In summary, our brand and our market position in advisory, equities and wealth management has never been stronger. However, while our brand and market position have never been stronger, our revenues were down 2%, which while better than many of our larger competitors was nonetheless disappointing to us. As we said on our last earnings call, we experienced delays in the closing of advisory transactions in the third quarter and this trend continued into the fourth quarter affecting our fourth quarter and full year financial performance.

Let me now briefly talk about our financial performance. On a full year basis, adjusted net revenues of $2.03 billion declined 2% versus 2018. Advisory fees of $1.65 billion for the full year declined 5% compared to 2018. While the M&A market remains active, the number of deals declined globally by 7% last year and transactions generally took longer to close, both of which contributed to our modestly lower advisory fees. ECM continued its momentum with a $89.7 million of underwriting fees for the full year, an increase of 25% compared to 2018 and another record for the firm.

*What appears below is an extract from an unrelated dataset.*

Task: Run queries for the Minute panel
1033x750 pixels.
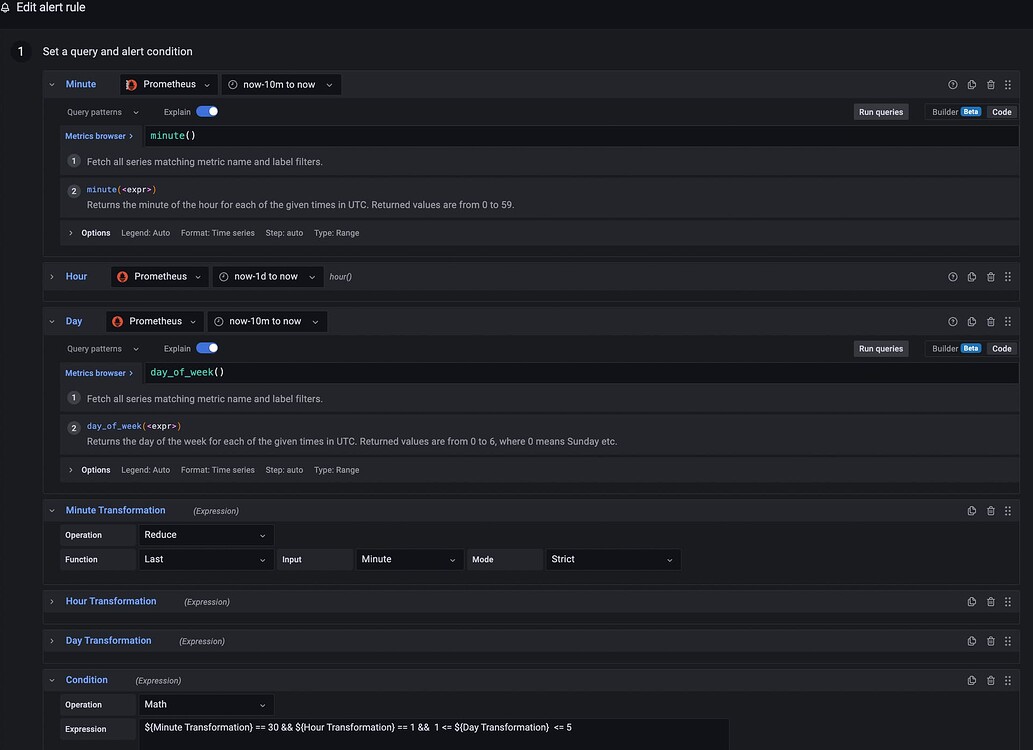Action: tap(879, 111)
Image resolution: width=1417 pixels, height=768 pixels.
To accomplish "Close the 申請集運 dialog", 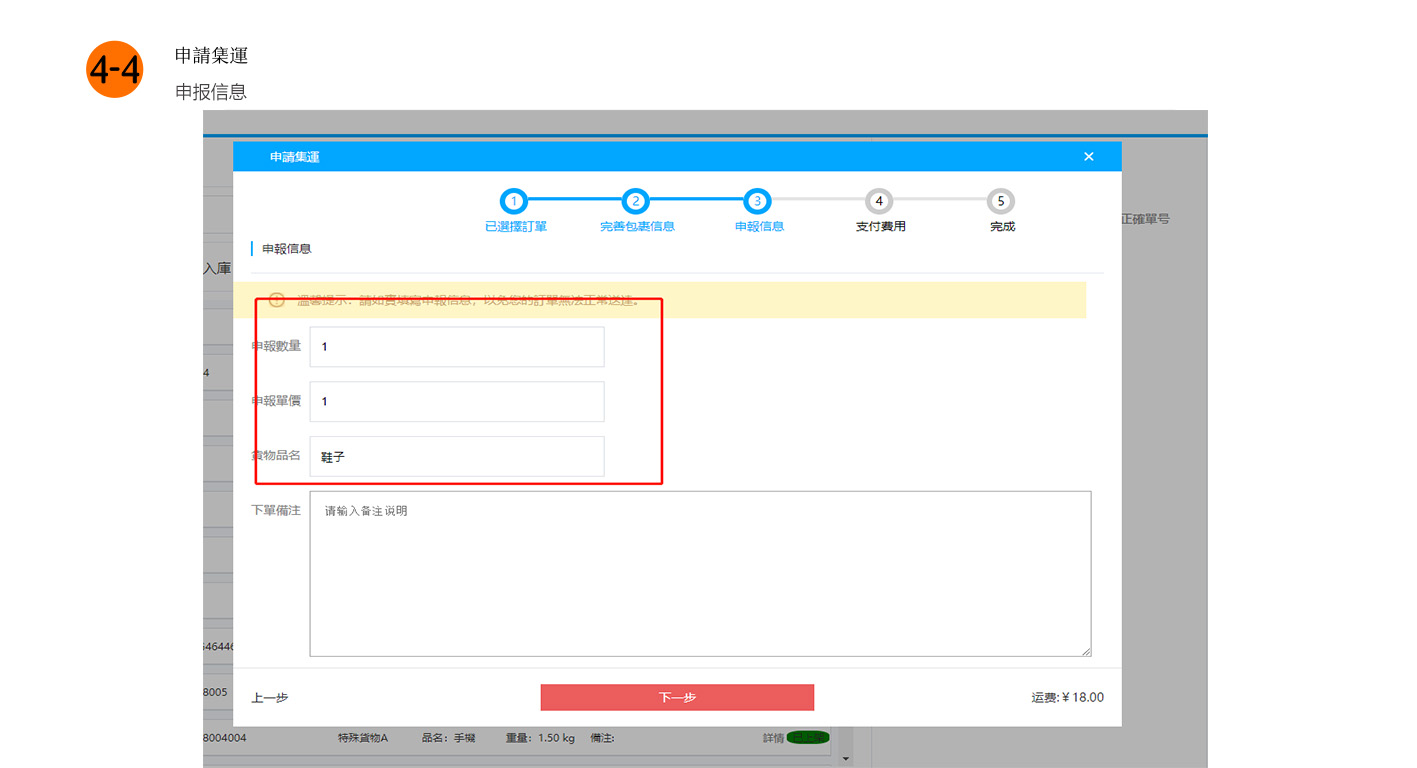I will tap(1088, 157).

Commissions and related fees of $189.5 million for the full year declined 5% versus 2018, although we anticipate, we again gained market share in this business. Asset management and administration fees from our consolidated businesses were $60.7 million in 2019, an increase of 6% versus 2018. Our full-year compensation ratio was 58.2% as delays in the anticipated advisory fees and our significant investment in talent costrained the compensation leverage that we typically have realized in previous fourth quarters. Non-compensation costs were $351.3 million, up 13%. This increase reflects continued investments to support growth over the long-term, particularly in additional space and technology and higher expenses associated with increased headcount. Adjusted operating income and adjusted net income of $498.5 million and $373.3 million declined 16% and 18% respectively, and adjusted earnings per share were $7.70, down 15% versus 2018. Despite these declines, 2019 was our second best year in our history in virtually all of these firmwide financial metrics.

Our 2019 adjusted operating margin was 24.5% and Bob will speak more about that. We remained focused on returning capital to our shareholders and we returned $391.6 million to shareholders through dividends and repurchases of 3.4 million shares at an average price of $83.28. Our adjusted weighted average share count for the year declined 4% relative to 2018, the result of our ongoing buyback activity. It was our fourth straight year of reducing our share count. And also I would point out that again we delivered return to shareholders more than our reported net income.

For the quarter adjusted net income was $130.1 million and adjusted earnings per share were $2.72 in each case the second strongest quarter in our history. In response to these financial results, we have undertaken an initiative to ensure that our resources are focused on our greatest growth opportunities and that our entire team is performing at the high standards that we and our clients expect. We began this initiative at the end of 2019 by identifying markets, sectors and people that exhibited at productivity below our expectations. We are reducing our commitment to those areas, redeploying personnel where feasible and realigning certain operations to better position the firm for future growth.

We anticipate that this realignment will affect our 2019 headcount by approximately 6%. We also continue to manage our non-compensation expenses aggressively as it is our objective to achieve operating margins of 25% or greater in markets like these -- in markets like these, a goal of which we felt modestly short in 2019. Bob will have more on this in his remarks. After this realignment, we believe that our firm is well positioned to capitalize on whatever opportunities the markets offer in the future. After the completion of our realignment initiative, we will have 112 advisory SMDs, including seven SMDs who were just promoted in our advisory business this month. And Joe Todd, who joined us from Goldman Sachs in early January. We have a total of 14 advisory SMDs who have been promoted in 2019 and 2020 and 16 advisory SMD recruits, who have been with us for less than two years. A record number of 30 advisory SMDs who are still in their ramp-up phase. We believe this augurs well for our future growth. We also have a deeper bench of MDs, who will be considered for promotion in the coming years. And we are still seeing opportunities to add additional advisory SMDs in sectors, geographies and capabilities in which we still have growth opportunities.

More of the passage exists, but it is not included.